The biggest talking points from ‘Eediyat Skengman’, Wiley’s diss track against Stormzy

Wiley has attempted to clash with grime superstar Stormzy. But what is he actually talking about on the song?

You can hear a collective “what?” from the grime world from far and wide after the east London grime legend dropped a diss track, sending for the man of the moment – Stormzy. After a Twitter cussing match less than 24 hours into 2020, the grime scene saw its first beef of the year.

And as is the case with any good rap beef, the pair’s feelings are being put in a track for us all to enjoy. Wiley sends jabs of all kinds throughout the short three-minute track. Let’s take a look, shall we?

Wiley reckons ‘Wiley Flow’ was never a homage to him, but ‘Eediyat Skengman’ is definitely a Stormzy pastiche


Using flows lifted from Wiley’s ‘Bad ‘Em Up’ and Nightbus Dubplate’, Stormzy’s ‘Wiley Flow’, taken from new album ‘Heavy Is The Head’, seem a little fierce for a homage track. Stormzy’s lyrics sparked conversation as to whether he dissed the acclaimed grime ‘godfather’ or not. But Wiley definitely dissed the number-one selling grime star here.

Firstly, who calls someone an “eediyat” from the jump? That’s ruthless. Secondly, the cover and title of Wiley’s diss track (or ‘send’ in grime lingo) is a complete mockery of Stormzy’s ‘Wicked Skengman’. Discrediting the already popular series, from the first bar (No eediyat skengman’s running anything while I’m alive”), you already knew that Wiley was looking for trouble as he steals the opening bar’s cadence from ‘Wiley Flow’.

But his opening line isn’t the only thing he mocks Stormzy for…

And just as Stormzy can borrow his flows, Wiley can surely borrow his lyrics and flip them on the brand-new track. Stormzy uses ‘Wiley Flow’ to boast about his commercial succes, but Wiley tries to discredit his success here, alleging that nobody “care[s] about your numbers – that’s them man” .

Wiley mentions two of his most favourited tracks, ‘Heatwave’ and ‘Wearing My Rolex’. Stormzy boasts that his “Rolex collections lookin‘ dope”, but Wiley reminds us that he’s gone number one with a track about the same watch. Round one! Ding-ding!

Are loved ones off-limits?

According to Wiley, they are. But regardless, when Wiley mentions the treasured presenter Maya Jama – who is famously also known as Stormzy’s ex – you knew he wanted to cause some irreversible damage.
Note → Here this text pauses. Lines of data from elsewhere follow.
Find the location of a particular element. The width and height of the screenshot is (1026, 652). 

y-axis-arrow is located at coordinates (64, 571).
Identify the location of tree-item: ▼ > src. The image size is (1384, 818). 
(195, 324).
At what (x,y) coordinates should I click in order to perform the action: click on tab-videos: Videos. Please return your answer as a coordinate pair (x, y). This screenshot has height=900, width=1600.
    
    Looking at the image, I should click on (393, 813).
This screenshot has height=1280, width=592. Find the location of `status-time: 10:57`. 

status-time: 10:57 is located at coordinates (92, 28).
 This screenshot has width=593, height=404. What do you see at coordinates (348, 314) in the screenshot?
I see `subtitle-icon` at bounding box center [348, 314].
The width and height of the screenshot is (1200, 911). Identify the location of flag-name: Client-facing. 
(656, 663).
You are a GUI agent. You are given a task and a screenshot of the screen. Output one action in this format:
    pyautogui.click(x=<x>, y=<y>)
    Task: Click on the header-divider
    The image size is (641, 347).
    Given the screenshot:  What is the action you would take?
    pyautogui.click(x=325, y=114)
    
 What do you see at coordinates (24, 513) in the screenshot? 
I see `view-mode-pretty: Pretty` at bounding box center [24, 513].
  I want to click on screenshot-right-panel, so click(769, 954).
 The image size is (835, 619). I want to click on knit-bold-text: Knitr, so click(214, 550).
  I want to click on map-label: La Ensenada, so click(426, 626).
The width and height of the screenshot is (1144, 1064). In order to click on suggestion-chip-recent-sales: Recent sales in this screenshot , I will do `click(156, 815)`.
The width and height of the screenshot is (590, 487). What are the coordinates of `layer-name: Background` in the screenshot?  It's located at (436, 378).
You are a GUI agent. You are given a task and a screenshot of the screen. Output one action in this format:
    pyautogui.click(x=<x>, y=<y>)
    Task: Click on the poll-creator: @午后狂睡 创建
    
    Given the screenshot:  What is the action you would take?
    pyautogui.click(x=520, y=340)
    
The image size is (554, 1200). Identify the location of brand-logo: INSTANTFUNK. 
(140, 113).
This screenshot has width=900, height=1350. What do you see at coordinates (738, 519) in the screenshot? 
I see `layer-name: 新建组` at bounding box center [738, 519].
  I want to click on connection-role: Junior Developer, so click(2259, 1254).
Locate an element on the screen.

It’s clear that Wiley has some manners: he doesn’t say rude about her because ” she’s cool”. But it’s still insensitive, since it’s a sweet spot for Stormzy, who dedicating a whole track to her (‘Lessons’) on ‘Heavy Is The Head’. But you don’t listen to a diss track for some sensitive bars, do you?


But even if he didn’t “do the whole Maya ting”, a few of his fans had a few suggestions for part two of this rap clash, which arrived today in the form of ‘Eediyat Skengman 2′ – and saw Wiley reference Maya and even Stormzy’s mum. So apparently loved ones aren’t off limits after all.

And Ed Sheeran’s involved… why?

‘Eediyat Skengman’ isn’t solely for Stormzy, but also for the innocent Ed Sheeran; the duo collaborated on ‘Take Me Back To London’ last year. Wiley had many words (as usual) to say about this – especially about the fact that Jay Z could have appeared on the track, a fact Stormzy confirmed during his interview in Jonathan Ross. What’s Wiley got against Ed Sheeran?

But in the end, Wiley admits Stormzy is a good rapper

Yes: Wiley ripped apart ‘Wiley Flow’ like it was English homework from a secondary school student. And yes: he can guarantee that he’ll never get a Stormzy feature in even the far future. But Wiley gives credit where it’s due – no matter how back-handed it is. Since [his] first album, [his] music is doubting”, Wiley insists. So at leats his thinks Stormzy’s debut ‘Gang Signs and Prayer’ was good.